DATASET ENTRIES:
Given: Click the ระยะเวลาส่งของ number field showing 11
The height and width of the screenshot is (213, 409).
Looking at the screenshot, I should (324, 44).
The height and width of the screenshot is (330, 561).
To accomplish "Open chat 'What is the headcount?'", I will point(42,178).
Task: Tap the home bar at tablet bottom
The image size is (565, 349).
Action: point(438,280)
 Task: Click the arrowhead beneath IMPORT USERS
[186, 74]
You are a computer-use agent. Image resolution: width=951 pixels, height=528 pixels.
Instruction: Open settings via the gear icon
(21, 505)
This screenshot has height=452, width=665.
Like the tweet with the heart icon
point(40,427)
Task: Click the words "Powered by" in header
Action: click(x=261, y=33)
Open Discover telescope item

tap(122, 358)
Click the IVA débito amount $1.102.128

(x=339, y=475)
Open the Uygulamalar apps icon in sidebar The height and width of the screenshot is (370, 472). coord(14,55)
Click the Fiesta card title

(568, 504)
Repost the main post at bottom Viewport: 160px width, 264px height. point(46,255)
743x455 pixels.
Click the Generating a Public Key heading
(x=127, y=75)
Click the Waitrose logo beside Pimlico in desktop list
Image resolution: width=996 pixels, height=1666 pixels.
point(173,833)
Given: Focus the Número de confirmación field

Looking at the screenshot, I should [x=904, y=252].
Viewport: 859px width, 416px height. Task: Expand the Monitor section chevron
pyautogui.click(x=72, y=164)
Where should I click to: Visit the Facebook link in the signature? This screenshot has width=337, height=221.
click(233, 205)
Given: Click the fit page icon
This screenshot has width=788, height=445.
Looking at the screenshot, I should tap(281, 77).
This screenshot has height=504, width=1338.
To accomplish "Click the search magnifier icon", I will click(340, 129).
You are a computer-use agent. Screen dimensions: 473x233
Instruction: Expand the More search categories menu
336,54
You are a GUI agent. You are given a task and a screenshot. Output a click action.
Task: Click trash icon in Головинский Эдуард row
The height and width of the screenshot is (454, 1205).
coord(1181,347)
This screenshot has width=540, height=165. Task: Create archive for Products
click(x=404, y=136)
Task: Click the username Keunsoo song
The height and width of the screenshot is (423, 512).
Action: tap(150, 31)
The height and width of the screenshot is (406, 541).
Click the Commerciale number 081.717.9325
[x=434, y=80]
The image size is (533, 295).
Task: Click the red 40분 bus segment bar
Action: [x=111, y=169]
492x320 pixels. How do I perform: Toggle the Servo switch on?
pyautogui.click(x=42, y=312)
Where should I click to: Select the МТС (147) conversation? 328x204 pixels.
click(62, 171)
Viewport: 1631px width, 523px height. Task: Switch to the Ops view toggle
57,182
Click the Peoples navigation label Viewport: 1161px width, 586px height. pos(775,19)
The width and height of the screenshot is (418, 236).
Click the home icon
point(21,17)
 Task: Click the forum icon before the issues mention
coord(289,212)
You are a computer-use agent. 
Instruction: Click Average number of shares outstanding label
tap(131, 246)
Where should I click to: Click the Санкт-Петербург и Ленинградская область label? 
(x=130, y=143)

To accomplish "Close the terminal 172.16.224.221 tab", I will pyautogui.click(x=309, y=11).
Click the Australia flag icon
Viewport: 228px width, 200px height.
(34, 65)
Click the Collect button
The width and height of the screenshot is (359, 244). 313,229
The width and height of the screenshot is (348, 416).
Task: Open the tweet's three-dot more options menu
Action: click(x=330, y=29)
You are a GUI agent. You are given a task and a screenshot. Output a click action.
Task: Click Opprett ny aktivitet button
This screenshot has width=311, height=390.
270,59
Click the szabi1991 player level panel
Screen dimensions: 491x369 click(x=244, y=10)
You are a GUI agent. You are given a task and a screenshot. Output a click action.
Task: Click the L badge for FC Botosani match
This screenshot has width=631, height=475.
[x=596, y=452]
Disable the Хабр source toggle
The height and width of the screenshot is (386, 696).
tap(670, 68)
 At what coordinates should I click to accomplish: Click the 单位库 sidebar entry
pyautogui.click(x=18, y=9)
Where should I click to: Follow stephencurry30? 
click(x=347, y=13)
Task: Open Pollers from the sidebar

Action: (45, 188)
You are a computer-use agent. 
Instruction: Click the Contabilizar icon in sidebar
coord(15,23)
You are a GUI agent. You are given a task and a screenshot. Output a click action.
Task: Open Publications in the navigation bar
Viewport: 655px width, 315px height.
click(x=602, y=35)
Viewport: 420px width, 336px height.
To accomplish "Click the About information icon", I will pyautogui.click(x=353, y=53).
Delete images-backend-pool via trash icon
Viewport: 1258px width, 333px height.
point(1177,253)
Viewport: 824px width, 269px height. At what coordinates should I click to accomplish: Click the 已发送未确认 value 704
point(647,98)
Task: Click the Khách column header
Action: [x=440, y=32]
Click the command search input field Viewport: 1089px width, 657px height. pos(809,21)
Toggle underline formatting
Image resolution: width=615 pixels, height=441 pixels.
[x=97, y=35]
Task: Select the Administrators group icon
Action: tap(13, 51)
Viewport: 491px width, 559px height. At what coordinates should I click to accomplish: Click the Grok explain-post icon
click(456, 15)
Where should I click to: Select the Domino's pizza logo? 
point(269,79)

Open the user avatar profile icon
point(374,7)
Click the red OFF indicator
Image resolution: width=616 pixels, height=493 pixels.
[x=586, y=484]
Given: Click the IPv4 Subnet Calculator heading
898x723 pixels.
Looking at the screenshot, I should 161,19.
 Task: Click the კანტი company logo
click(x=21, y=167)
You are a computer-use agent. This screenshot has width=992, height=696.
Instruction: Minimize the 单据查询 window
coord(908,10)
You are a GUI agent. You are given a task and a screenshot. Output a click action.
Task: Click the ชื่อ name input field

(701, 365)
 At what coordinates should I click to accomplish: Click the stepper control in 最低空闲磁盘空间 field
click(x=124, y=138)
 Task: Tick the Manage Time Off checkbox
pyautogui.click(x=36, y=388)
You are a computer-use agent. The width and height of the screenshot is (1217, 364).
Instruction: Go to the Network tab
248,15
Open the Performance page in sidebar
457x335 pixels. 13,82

BRIEF:
Write the listing out again in full, exactly as it stands above.

EXERCISE RESPONSE:
Given: Click the ระยะเวลาส่งของ number field showing 11
The height and width of the screenshot is (213, 409).
Looking at the screenshot, I should (324, 44).
The height and width of the screenshot is (330, 561).
To accomplish "Open chat 'What is the headcount?'", I will point(42,178).
Task: Tap the home bar at tablet bottom
The image size is (565, 349).
Action: point(438,280)
 Task: Click the arrowhead beneath IMPORT USERS
[186, 74]
You are a computer-use agent. Image resolution: width=951 pixels, height=528 pixels.
Instruction: Open settings via the gear icon
(21, 505)
This screenshot has height=452, width=665.
Like the tweet with the heart icon
point(40,427)
Task: Click the words "Powered by" in header
Action: click(x=261, y=33)
Open Discover telescope item

tap(122, 358)
Click the IVA débito amount $1.102.128

(x=339, y=475)
Open the Uygulamalar apps icon in sidebar The height and width of the screenshot is (370, 472). coord(14,55)
Click the Fiesta card title

(568, 504)
Repost the main post at bottom Viewport: 160px width, 264px height. point(46,255)
743x455 pixels.
Click the Generating a Public Key heading
(x=127, y=75)
Click the Waitrose logo beside Pimlico in desktop list
Image resolution: width=996 pixels, height=1666 pixels.
point(173,833)
Given: Focus the Número de confirmación field

Looking at the screenshot, I should [x=904, y=252].
Viewport: 859px width, 416px height. Task: Expand the Monitor section chevron
pyautogui.click(x=72, y=164)
Where should I click to: Visit the Facebook link in the signature? This screenshot has width=337, height=221.
click(233, 205)
Given: Click the fit page icon
This screenshot has width=788, height=445.
Looking at the screenshot, I should tap(281, 77).
This screenshot has height=504, width=1338.
To accomplish "Click the search magnifier icon", I will click(340, 129).
You are a computer-use agent. Screen dimensions: 473x233
Instruction: Expand the More search categories menu
336,54
You are a GUI agent. You are given a task and a screenshot. Output a click action.
Task: Click trash icon in Головинский Эдуард row
The height and width of the screenshot is (454, 1205).
coord(1181,347)
This screenshot has width=540, height=165. Task: Create archive for Products
click(x=404, y=136)
Task: Click the username Keunsoo song
The height and width of the screenshot is (423, 512).
Action: tap(150, 31)
The height and width of the screenshot is (406, 541).
Click the Commerciale number 081.717.9325
[x=434, y=80]
The image size is (533, 295).
Task: Click the red 40분 bus segment bar
Action: [x=111, y=169]
492x320 pixels. How do I perform: Toggle the Servo switch on?
pyautogui.click(x=42, y=312)
Where should I click to: Select the МТС (147) conversation? 328x204 pixels.
click(62, 171)
Viewport: 1631px width, 523px height. Task: Switch to the Ops view toggle
57,182
Click the Peoples navigation label Viewport: 1161px width, 586px height. pos(775,19)
The width and height of the screenshot is (418, 236).
Click the home icon
point(21,17)
 Task: Click the forum icon before the issues mention
coord(289,212)
You are a computer-use agent. 
Instruction: Click Average number of shares outstanding label
tap(131, 246)
Where should I click to: Click the Санкт-Петербург и Ленинградская область label? 
(x=130, y=143)

To accomplish "Close the terminal 172.16.224.221 tab", I will pyautogui.click(x=309, y=11).
Click the Australia flag icon
Viewport: 228px width, 200px height.
(34, 65)
Click the Collect button
The width and height of the screenshot is (359, 244). 313,229
The width and height of the screenshot is (348, 416).
Task: Open the tweet's three-dot more options menu
Action: click(x=330, y=29)
You are a GUI agent. You are given a task and a screenshot. Output a click action.
Task: Click Opprett ny aktivitet button
This screenshot has width=311, height=390.
270,59
Click the szabi1991 player level panel
Screen dimensions: 491x369 click(x=244, y=10)
You are a GUI agent. You are given a task and a screenshot. Output a click action.
Task: Click the L badge for FC Botosani match
This screenshot has width=631, height=475.
[x=596, y=452]
Disable the Хабр source toggle
The height and width of the screenshot is (386, 696).
tap(670, 68)
 At what coordinates should I click to accomplish: Click the 单位库 sidebar entry
pyautogui.click(x=18, y=9)
Where should I click to: Follow stephencurry30? 
click(x=347, y=13)
Task: Open Pollers from the sidebar

Action: (45, 188)
You are a computer-use agent. 
Instruction: Click the Contabilizar icon in sidebar
coord(15,23)
You are a GUI agent. You are given a task and a screenshot. Output a click action.
Task: Open Publications in the navigation bar
Viewport: 655px width, 315px height.
click(x=602, y=35)
Viewport: 420px width, 336px height.
To accomplish "Click the About information icon", I will pyautogui.click(x=353, y=53).
Delete images-backend-pool via trash icon
Viewport: 1258px width, 333px height.
point(1177,253)
Viewport: 824px width, 269px height. At what coordinates should I click to accomplish: Click the 已发送未确认 value 704
point(647,98)
Task: Click the Khách column header
Action: [x=440, y=32]
Click the command search input field Viewport: 1089px width, 657px height. pos(809,21)
Toggle underline formatting
Image resolution: width=615 pixels, height=441 pixels.
[x=97, y=35]
Task: Select the Administrators group icon
Action: tap(13, 51)
Viewport: 491px width, 559px height. At what coordinates should I click to accomplish: Click the Grok explain-post icon
click(456, 15)
Where should I click to: Select the Domino's pizza logo? 
point(269,79)

Open the user avatar profile icon
point(374,7)
Click the red OFF indicator
Image resolution: width=616 pixels, height=493 pixels.
[x=586, y=484]
Given: Click the IPv4 Subnet Calculator heading
898x723 pixels.
Looking at the screenshot, I should 161,19.
 Task: Click the კანტი company logo
click(x=21, y=167)
You are a computer-use agent. This screenshot has width=992, height=696.
Instruction: Minimize the 单据查询 window
coord(908,10)
You are a GUI agent. You are given a task and a screenshot. Output a click action.
Task: Click the ชื่อ name input field

(701, 365)
 At what coordinates should I click to accomplish: Click the stepper control in 最低空闲磁盘空间 field
click(x=124, y=138)
 Task: Tick the Manage Time Off checkbox
pyautogui.click(x=36, y=388)
You are a computer-use agent. The width and height of the screenshot is (1217, 364).
Instruction: Go to the Network tab
248,15
Open the Performance page in sidebar
457x335 pixels. 13,82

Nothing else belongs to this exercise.